Im fünften Anlauf war es nun endlich soweit: Das Wiener Popfest hat sich in doppelt unterstrichenen und resolut eingekreisten Knallfarben ins Herz meines imaginären Festival-Kalenders geschmuggelt. Als Schauplatz des Gratis-Open-Airs dient auch heuer wieder der ehrwürdige Karlsplatz, der in einen farbenfrohen Reigen aus Bühnen, Bars und Standln verwandelt wurde – österreichischer Popmusik sollte eine würdige Kulisse geboten werden. Unter der Ägide einer überdimensionalen Quietsche-Ente mit FM4-Peckerl begann der Donnerstag in gemächlicher Radlerlaune auf den Stufen der Karlskirche. So manchem vorbei schlendernden Passanten merkte man seine Ratlosigkeit ob des – noch unbeschallten – Menschenauflaufs an: „Wos is do los? Wos wird do gspüt?“
Auftaktjubel
VIECH das Popfest einleiten zu lassen, war zweifelsohne eine gewiefte Slot-Strategie der Festivalleitung: Keine andere österreichische Band wäre im Stande gewesen, eine derart unaufgeregt-wohlige Aufbruchstimmung zu überzeugen wie das schräge Grazer Trio. Nach deftigem Applaus veränderte sich das Durchschnittsalter des Publikums schlagartig: Immerhin hatte der Favoritner Rapper Nazar nebst zweier grimmiger Bodyguards auch seinen eigenen Anhang mitgebracht. Orchestral unterstützt wurde sein kurzer, aber nachdrücklicher Auftritt dabei von der HipHop-Haus-und-Hof-Kapelle SK Invitational, die zuvor auch die britische Rap-Legende Blak Twang sowie danach die eindrucksvolle Slam-Poetin und Rapperin Yasmo auf die Bühne bat. Dennoch schien der Wunsch nach demonstrativer Eintracht an den unterschiedlichen Charakteren der Protagonisten zu scheitern. Dort, wo man sich gemeinsam getextete Songs gewünscht hätte, fand lediglich eine trockene Mikrofon-Übergabe statt – die frenetisch jubelnde Menge wertete das Experiment trotzdem als gelungen.
Schweiß und Spucke
Der Freitag drohte den Vortag an Besucherfrequenz noch zu überbieten, also standen die Zeichen auf Rückzug. Um der Vernunft Willen, versuchte ich mein Glück in den abgelegenen Räumlichkeiten des Festivals – und landete im reanimierten Roxy-Club. Die nach Eigendefinition „dreckigste Boygroup des Landes“ wurde ihrem Namen dort mehr als gerecht: Drk Poet, Fozhowi und Alligatorman lud die quetsch-feste Menge zum kollektiven Schweißbad. Es wurde gespuckt und geschwitzt und geschrien und geschüttet, der Ballermann ein Kinderfasching dagegen. Auch das anschließende Herumgelungere im Park hatte einen erschreckend niedrigen Kurfaktor, weswegen ich am Samstag als benommener Asket antanzte, um mir ein paar Legenden einzuverleiben: Molden, Resetarits, Soyka, Wirth – hochsympathisch dasitzende Eminenzen, die ich mir aber doch lieber in aller Konzentriertheit auf CD anhören werde. Mit 50.
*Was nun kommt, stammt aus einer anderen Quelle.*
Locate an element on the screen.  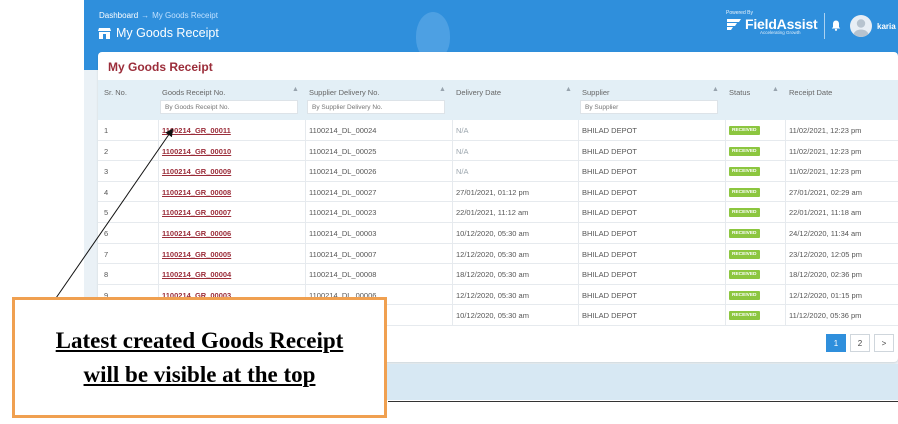
cell-sr-no: 6 is located at coordinates (106, 234).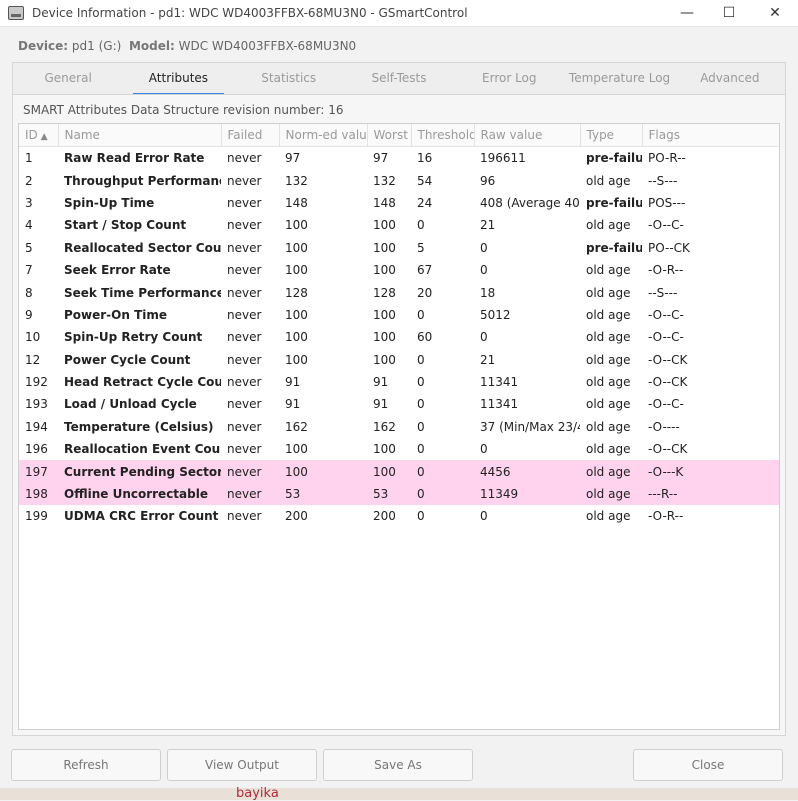 This screenshot has width=798, height=801. What do you see at coordinates (39, 136) in the screenshot?
I see `column-header-id: ID ▲` at bounding box center [39, 136].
Kleine Namen, großer Andrang
Die PR-Maschine des Popfest ist jedenfalls bestens geölt. Obwohl das Star-Aufgebot des diesjährigen Line-Ups gegen Null ging, trug mich der Donauinsel-artige Besucherzustand ziellos von Bühne zu Club und retour, bis ich mich völlig erschöpft in der U-Bahn am Nachhauseweg wieder fand. Schande über mich. Der wahrscheinlich einzige Wiener, der den Nino aus Wien noch nie live gesehen hat, schafft es auch diesmal nicht. Aber er kommt wieder, keine Frage.